======== TEXTE FOURNI

Cherry Red Records vient de publier une anthologie du groupe Eyes of Blue. L’occasion de se replonger dans le travail de cette formation galloise de la fin des sixties. Et dont la musique, autant influencée par la soul que par le psychédélisme, ne cessa de se bonifier au fil des enregistrements. Au point d’atteindre des sommets d’élégance avec le splendide “Bluebell Wood”, chef-d’œuvre oublié du premier rock progressif, publié en 1971 sous le nom de Big Sleep.
« Nous étions sans aucun doute l’un des premiers groupes à jouer ce que l’on pourrait appeler du rock “progressif “. Les gars de Yes venaient à nos concerts, se tenaient à l’arrière et prenaient des notes. Et je suis sérieux ! C’était un signe de notre précocité à adopter ce style » (1), fanfaronne aujourd’hui John Weathers, ancien batteur d’Eyes of Blue. Ce groupe originaire du Pays de Galles, qui officia aux tournants des années 1960 et 1970, ne rencontra cependant jamais l’immense succès de ses confrères anglais. Peut-être justement parce qu’il était gallois et qu’il ne fréquenta pas avec suffisamment d’assiduité les clubs londoniens à la mode…
Ce qui n’est évidemment pas une raison pour bouder son œuvre, ô combien attachante. D’autant que Cherry Red Records a édité en octobre dernier sur sa division prog, Esoteric Recordings, un coffret de trois CD rassemblant l’ensemble de ses enregistrements. Cette anthologie comprend également “Bluebell Wood”, album d’une rare beauté, que les membres d’Eyes of Blue publièrent en 1971 après avoir opté pour un nouveau nom de groupe (Big Sleep). Mais, là encore, sans rencontrer la gloire.

================
======== DONNÉES EXTRAITES

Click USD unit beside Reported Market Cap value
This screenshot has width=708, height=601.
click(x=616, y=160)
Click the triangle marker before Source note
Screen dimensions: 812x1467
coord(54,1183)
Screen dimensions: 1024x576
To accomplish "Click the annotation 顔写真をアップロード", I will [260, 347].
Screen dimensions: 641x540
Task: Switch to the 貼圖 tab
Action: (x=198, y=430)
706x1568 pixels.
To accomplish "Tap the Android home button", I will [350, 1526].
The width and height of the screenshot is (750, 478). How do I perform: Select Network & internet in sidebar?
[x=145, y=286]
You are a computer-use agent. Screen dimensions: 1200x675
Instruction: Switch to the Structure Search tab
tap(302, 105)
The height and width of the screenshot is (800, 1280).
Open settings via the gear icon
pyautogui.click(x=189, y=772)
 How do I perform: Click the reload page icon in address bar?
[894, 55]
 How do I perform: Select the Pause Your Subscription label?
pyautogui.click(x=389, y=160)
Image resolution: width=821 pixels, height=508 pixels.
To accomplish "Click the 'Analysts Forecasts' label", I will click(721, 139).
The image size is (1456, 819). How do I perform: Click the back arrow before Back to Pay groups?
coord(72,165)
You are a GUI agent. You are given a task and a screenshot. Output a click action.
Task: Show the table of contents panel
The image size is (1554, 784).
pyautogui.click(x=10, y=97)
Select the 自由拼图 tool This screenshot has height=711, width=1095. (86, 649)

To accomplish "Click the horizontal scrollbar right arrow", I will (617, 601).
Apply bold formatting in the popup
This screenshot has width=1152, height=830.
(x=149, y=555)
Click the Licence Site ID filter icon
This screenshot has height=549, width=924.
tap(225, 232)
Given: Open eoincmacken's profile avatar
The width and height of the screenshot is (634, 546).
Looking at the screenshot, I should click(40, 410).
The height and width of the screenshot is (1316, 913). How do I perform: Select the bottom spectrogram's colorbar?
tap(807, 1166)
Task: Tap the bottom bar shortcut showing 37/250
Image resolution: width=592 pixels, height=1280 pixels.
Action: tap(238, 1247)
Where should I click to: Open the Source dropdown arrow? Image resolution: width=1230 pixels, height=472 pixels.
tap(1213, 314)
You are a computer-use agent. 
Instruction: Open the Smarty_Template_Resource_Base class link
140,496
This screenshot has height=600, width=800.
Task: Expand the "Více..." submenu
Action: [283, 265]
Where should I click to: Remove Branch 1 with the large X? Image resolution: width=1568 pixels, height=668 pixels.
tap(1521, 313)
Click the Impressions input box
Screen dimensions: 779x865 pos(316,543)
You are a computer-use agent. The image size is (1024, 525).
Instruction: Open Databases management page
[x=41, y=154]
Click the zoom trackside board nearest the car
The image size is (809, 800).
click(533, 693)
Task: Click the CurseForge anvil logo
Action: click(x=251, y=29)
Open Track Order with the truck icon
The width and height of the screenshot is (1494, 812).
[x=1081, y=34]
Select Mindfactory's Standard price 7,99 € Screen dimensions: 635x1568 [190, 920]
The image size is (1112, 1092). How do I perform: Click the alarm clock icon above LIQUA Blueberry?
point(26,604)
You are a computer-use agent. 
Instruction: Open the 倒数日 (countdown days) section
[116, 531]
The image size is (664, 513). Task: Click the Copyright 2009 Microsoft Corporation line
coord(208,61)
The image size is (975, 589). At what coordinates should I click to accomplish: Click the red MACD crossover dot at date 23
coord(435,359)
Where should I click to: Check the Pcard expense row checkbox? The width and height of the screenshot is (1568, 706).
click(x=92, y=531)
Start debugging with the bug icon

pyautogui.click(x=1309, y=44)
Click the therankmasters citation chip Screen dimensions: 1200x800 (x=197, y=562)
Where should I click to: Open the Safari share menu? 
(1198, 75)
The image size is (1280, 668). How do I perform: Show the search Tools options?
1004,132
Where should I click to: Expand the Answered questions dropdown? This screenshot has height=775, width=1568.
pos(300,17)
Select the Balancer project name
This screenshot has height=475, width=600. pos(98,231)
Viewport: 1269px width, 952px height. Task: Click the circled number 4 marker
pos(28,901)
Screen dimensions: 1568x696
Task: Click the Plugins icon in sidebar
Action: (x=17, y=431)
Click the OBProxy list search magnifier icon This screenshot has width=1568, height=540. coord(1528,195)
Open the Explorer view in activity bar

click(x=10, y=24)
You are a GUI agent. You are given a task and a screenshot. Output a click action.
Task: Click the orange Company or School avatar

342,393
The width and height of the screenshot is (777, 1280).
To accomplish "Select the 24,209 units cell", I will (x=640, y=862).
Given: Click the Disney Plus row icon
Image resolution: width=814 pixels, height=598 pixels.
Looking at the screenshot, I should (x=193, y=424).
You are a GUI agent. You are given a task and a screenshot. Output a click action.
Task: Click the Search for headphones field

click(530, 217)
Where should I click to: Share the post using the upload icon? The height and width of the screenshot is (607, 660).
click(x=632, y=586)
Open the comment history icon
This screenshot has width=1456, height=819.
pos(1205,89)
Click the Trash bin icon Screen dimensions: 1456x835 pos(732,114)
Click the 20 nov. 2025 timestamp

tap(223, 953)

================

▶ _DEMANDE 1_: Pourriez-vous transcrire fidèlement le passage du texte sur Eyes of Blue qui va de « Cherry Red Records vient » à « de Big Sleep. » ?
▶ _DEMANDE 2_: Pouvez-vous reprendre le texte sur Eyes of Blue et le prolonger à partir de sa dernière phrase ?
La liste n'intervient en rien ici.

▶ _RÉPONSE 1_:
Cherry Red Records vient de publier une anthologie du groupe Eyes of Blue. L’occasion de se replonger dans le travail de cette formation galloise de la fin des sixties. Et dont la musique, autant influencée par la soul que par le psychédélisme, ne cessa de se bonifier au fil des enregistrements. Au point d’atteindre des sommets d’élégance avec le splendide “Bluebell Wood”, chef-d’œuvre oublié du premier rock progressif, publié en 1971 sous le nom de Big Sleep.

▶ _RÉPONSE 2_:
Proto-prog made in Wales
Eyes of Blue né dans la seconde moitié des sixties, à Swansea, importante ville côtière du Pays de Galles, sur les cendres d’un groupe de soul / rhythm and blues. Phil Ryan (orgue, piano), Ritchie Francis (basse), John Weathers (batterie, chant), Raymond Williams (guitare), Gary Pickford-Hopkins (chant, guitare) et Wyndham Rees (chant) sont d’abord inspirés par les productions de la Motown et du claviériste anglais Graham Bond. Avant d’être profondément marqués, comme beaucoup à l’époque, par les innovations de l’acid rock.
Ces jeunes gens parviennent à enregistrer un premier album pour Mercury, en 1968. “Crossroad of Times” paraît au début de l’année suivante. Il s’ouvre sur le morceau du même nom, une reprise de Graham Bond, dont l’approche mordante de l’orgue adopté par Phil Ryan, marque beaucoup le LP.
La musique du groupe est encore brouillonne et maladroite. Eyes of Blue semblant vouloir emprunter par moments une voie préalablement dégagée au Caterpillar par Vanilla Fudge ou la première mouture de Deep Purple : celle d’un proto-prog musclé et baroque, émaillée de citations classiques plus ou moins subtiles. Et qui s’appuie aussi largement sur des adaptations dispensables. À l’image de la version alambiquée de Yesterday que livrent ici les Gallois.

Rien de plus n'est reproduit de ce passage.